## About this task
One part of the entries below is wanted: the lines from the one containing "Image resolution: width=1080" through the one containing "You are a computer-use agent.". Write those out exactly and nothing else.

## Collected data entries
════
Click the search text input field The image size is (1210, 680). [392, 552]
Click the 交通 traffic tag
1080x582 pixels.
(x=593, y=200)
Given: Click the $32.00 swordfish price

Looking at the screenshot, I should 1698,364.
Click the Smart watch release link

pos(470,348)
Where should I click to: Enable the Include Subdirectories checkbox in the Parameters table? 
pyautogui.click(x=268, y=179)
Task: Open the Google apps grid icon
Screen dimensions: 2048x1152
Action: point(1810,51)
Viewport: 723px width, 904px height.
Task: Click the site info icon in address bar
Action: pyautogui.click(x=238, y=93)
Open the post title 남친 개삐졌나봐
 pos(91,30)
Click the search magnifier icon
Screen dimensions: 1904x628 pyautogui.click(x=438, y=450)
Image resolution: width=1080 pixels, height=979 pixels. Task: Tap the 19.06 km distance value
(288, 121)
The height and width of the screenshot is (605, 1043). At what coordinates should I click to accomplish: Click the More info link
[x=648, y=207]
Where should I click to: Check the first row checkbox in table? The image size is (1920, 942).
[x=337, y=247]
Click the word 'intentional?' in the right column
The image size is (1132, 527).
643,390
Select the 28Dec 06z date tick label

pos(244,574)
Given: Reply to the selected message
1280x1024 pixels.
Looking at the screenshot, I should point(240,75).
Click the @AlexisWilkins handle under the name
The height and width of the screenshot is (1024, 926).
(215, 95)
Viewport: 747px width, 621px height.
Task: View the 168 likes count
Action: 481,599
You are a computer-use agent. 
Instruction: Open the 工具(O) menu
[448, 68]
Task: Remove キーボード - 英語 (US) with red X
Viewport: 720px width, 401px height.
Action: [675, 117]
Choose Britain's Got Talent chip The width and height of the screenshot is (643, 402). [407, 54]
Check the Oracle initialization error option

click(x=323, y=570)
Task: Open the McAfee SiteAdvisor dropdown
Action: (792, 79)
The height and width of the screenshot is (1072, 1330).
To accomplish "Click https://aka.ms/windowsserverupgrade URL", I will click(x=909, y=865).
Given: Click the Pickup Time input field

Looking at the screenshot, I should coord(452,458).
════
## Answer section
Image resolution: width=1080 pixels, height=979 pixels. Task: Tap the 19.06 km distance value
(288, 121)
The height and width of the screenshot is (605, 1043). At what coordinates should I click to accomplish: Click the More info link
[x=648, y=207]
Where should I click to: Check the first row checkbox in table? The image size is (1920, 942).
[x=337, y=247]
Click the word 'intentional?' in the right column
The image size is (1132, 527).
643,390
Select the 28Dec 06z date tick label

pos(244,574)
Given: Reply to the selected message
1280x1024 pixels.
Looking at the screenshot, I should point(240,75).
Click the @AlexisWilkins handle under the name
The height and width of the screenshot is (1024, 926).
(215, 95)
Viewport: 747px width, 621px height.
Task: View the 168 likes count
Action: 481,599
You are a computer-use agent. 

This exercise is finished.